# Lab 1
The Set Cover Problem has a complex combinatorial structure with many local minima. Hill Climbing often gets stuck in these minima, whereas Simulated Annealing, with its ability to temporarily accept worse solutions, can escape from these traps and continue exploring other areas of the solution space.

The balance between exploration and exploitation offered by Simulated Annealing is particularly effective for problems like Set Cover, where the number of possible combinations is vast, and there is no straightforward path to continuous improvement.

In conclusion, Simulated Annealing is preferable for solving the Set Cover Problem because:

- It can overcome local minima.
- It explores the solution space more thoroughly.
- It is more resilient when dealing with complex combinatorial problems.

In [16]:
from random import random, seed
from itertools import product
import numpy as np
from matplotlib import pyplot as plt
from icecream import ic
from tqdm import tqdm

## Reproducible Initialization

In [17]:
UNIVERSE_SIZES = [100, 1000, 10_000, 100_000, 100_000, 100_000]
NUM_SETS_LIST = [10, 100, 1000, 10_000, 10_000, 10_000]
DENSITIES = [0.2, 0.2, 0.2, 0.1, 0.2, 0.3]

## Helper Functions

In [18]:
def valid(solution):
    """Checks whether the solution is valid (covers all universe)"""
    return np.all(np.logical_or.reduce(SETS[solution]))

def cost(solution):
    """Returns the cost of a solution (to be minimized)"""
    return COSTS[solution].sum()

+-------+

→ **EXERCISE DIRECTIONS**
Please retype the part of the Lab 1 notebook starting with "The balance between" and going on through "space more thoroughly.". The listing has no role in this work.

→ **GIVEN INFORMATION**
+-------+

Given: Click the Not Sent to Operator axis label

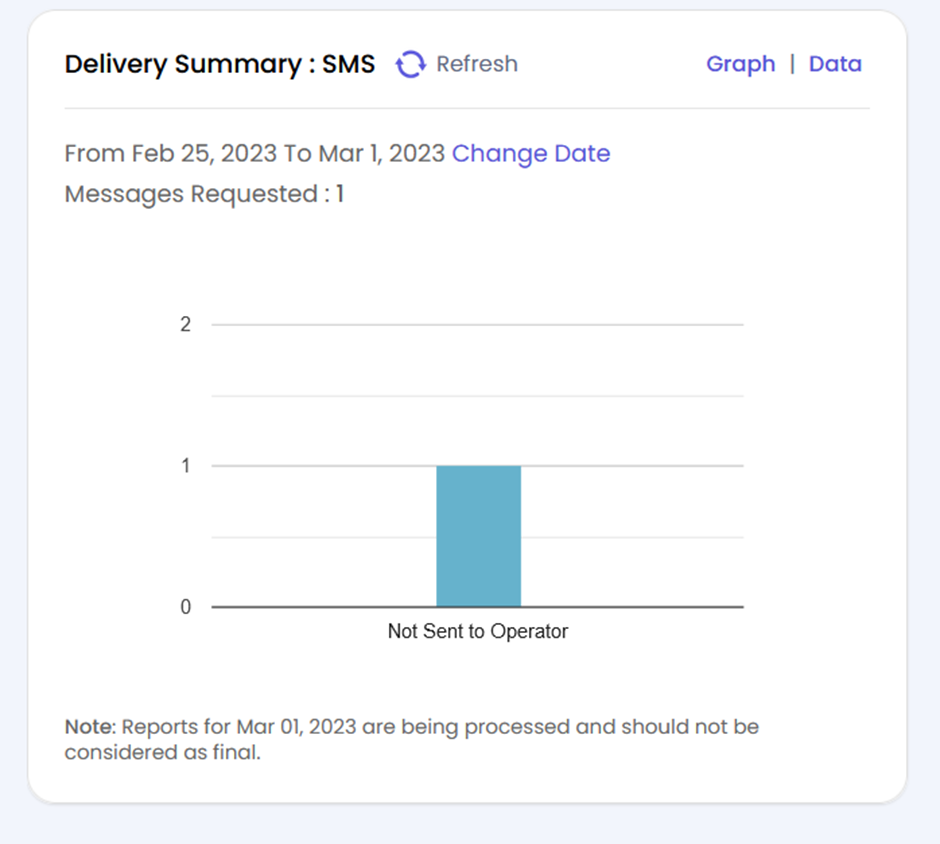Looking at the screenshot, I should [477, 631].
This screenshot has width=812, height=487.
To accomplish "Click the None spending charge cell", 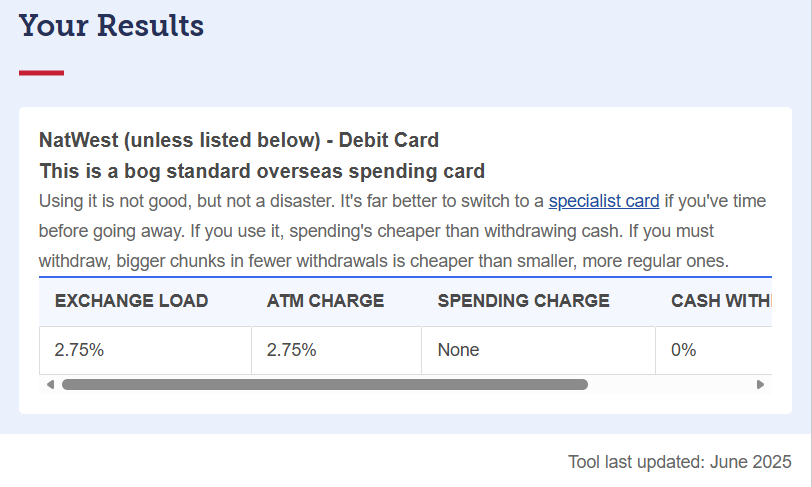I will 539,350.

+-------+

→ **SOLUTION FOR THIS EXERCISE**
The balance between exploration and exploitation offered by Simulated Annealing is particularly effective for problems like Set Cover, where the number of possible combinations is vast, and there is no straightforward path to continuous improvement.

In conclusion, Simulated Annealing is preferable for solving the Set Cover Problem because:

- It can overcome local minima.
- It explores the solution space more thoroughly.